**Exercise prompt**
Gather every line in the items below that contains the string "should" and copy each one out. Case counts.

**Task data**
— Begin —
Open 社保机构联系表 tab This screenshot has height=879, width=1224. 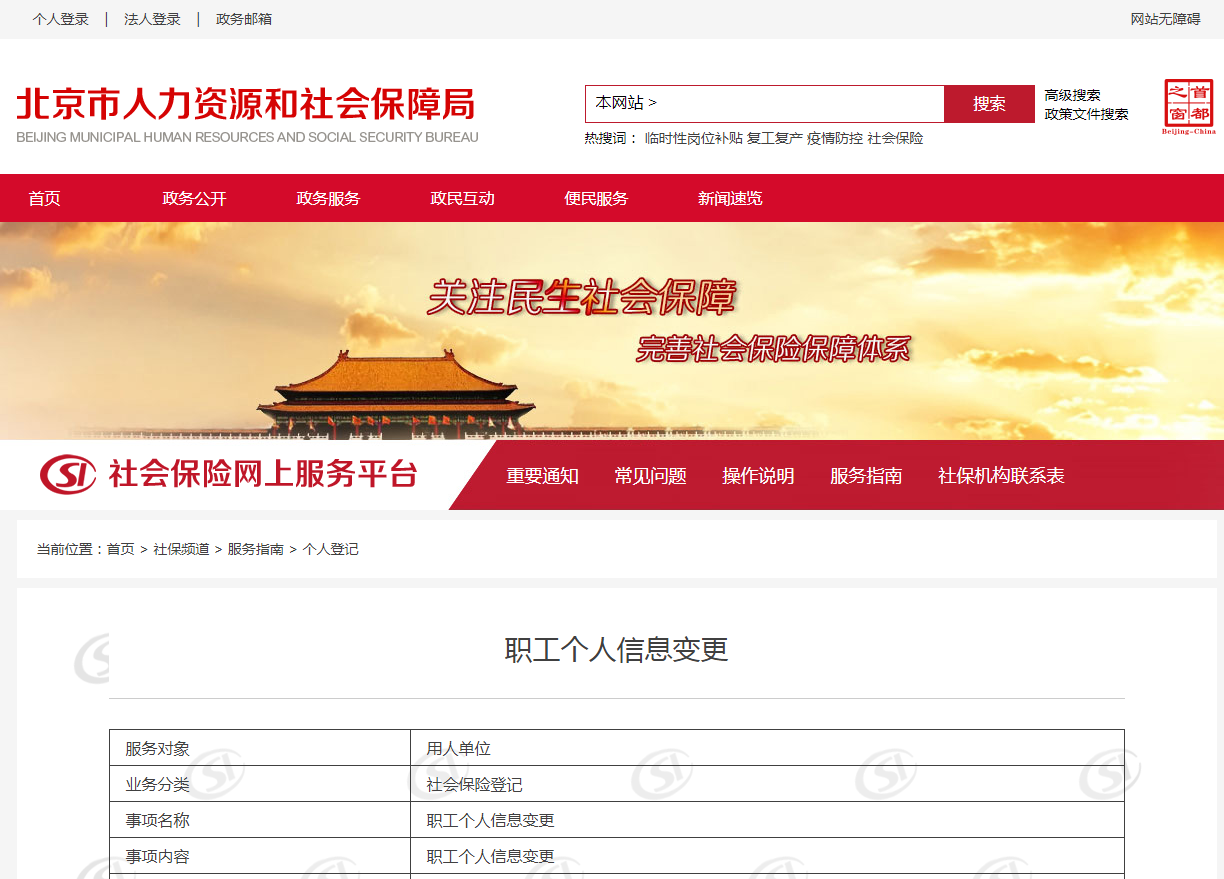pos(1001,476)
— End —
— Begin —
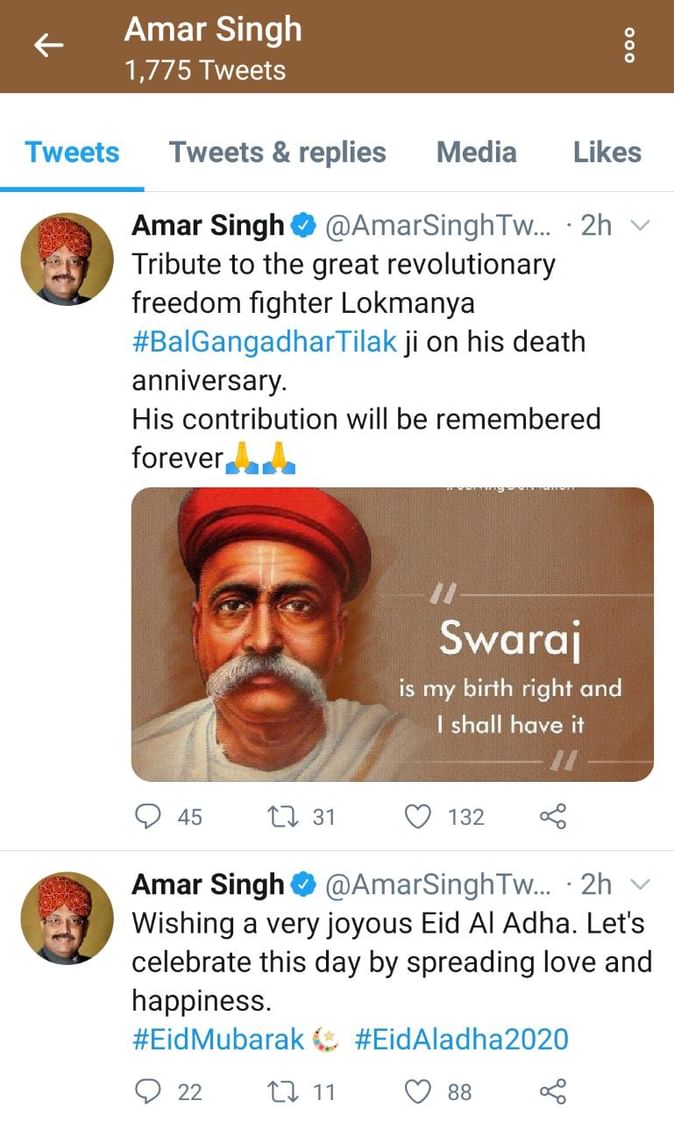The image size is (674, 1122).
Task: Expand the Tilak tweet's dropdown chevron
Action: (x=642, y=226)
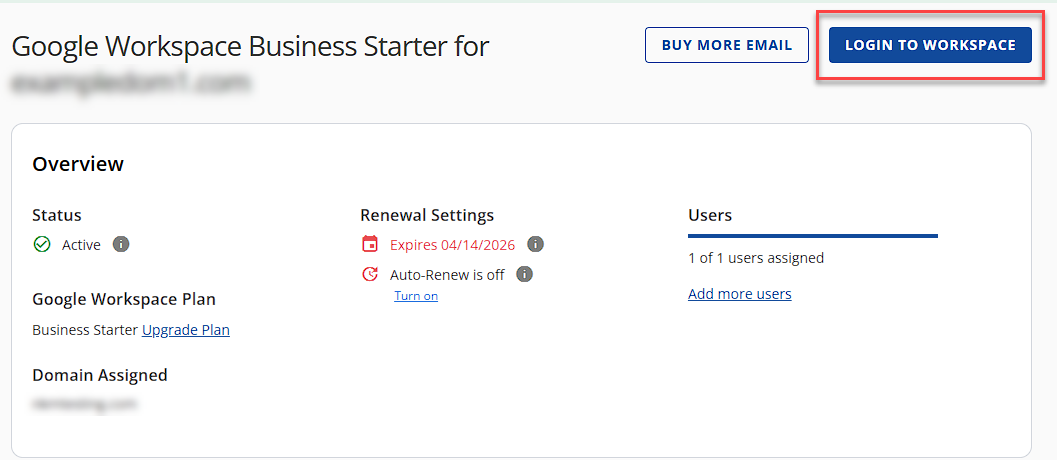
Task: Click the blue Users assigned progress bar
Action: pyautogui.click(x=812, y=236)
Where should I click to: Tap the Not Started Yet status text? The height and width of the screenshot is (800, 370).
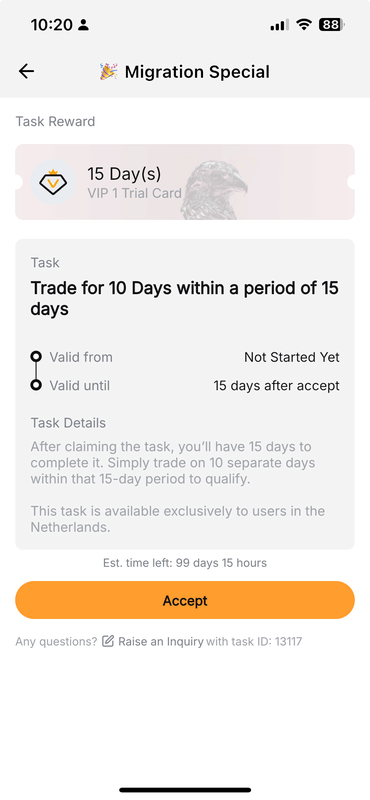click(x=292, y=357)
— End —
— Begin —
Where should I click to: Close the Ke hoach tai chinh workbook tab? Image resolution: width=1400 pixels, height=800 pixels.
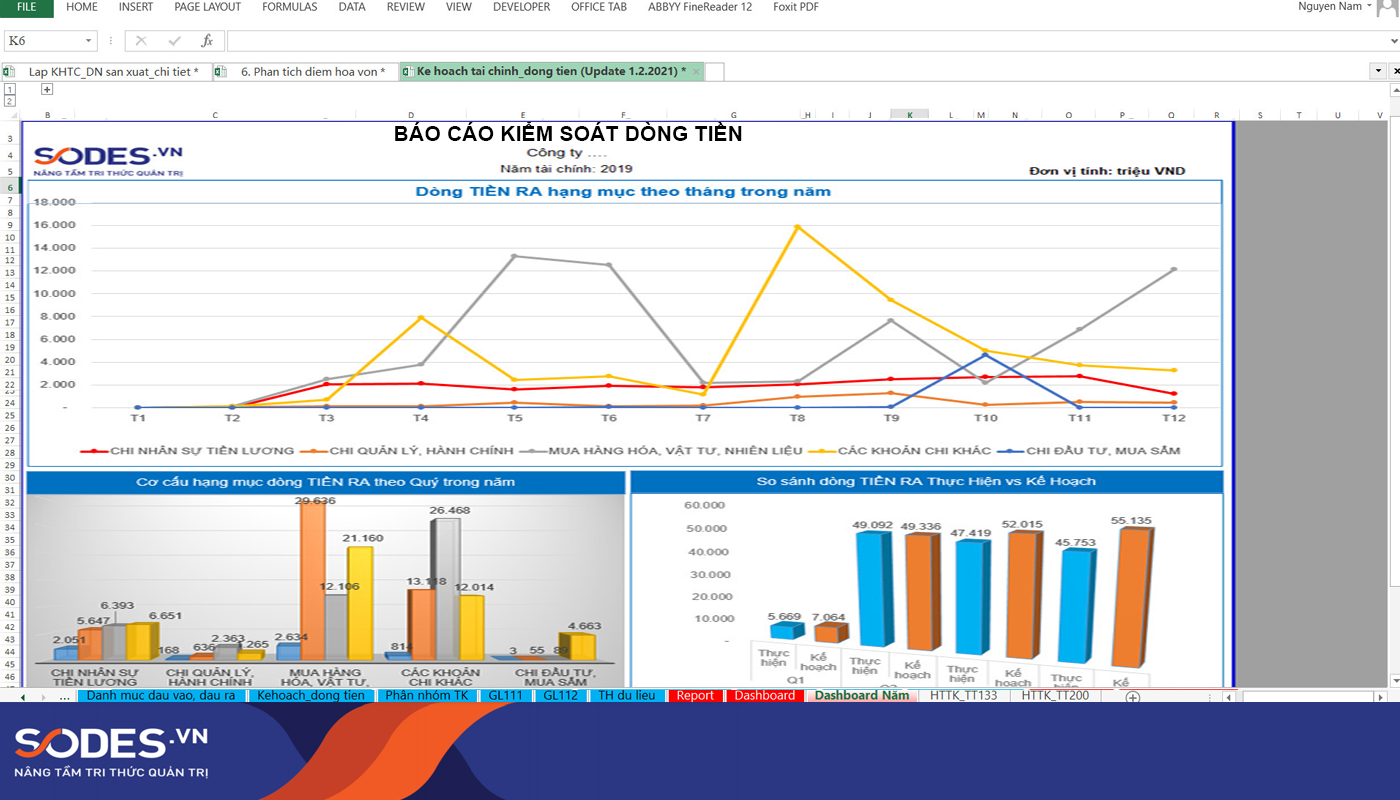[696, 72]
— End —
**Solution for this exercise**
Where should I click to: Tap the Not Started Yet status text? The height and width of the screenshot is (800, 370).
Where should I click to: Close the Ke hoach tai chinh workbook tab? Image resolution: width=1400 pixels, height=800 pixels.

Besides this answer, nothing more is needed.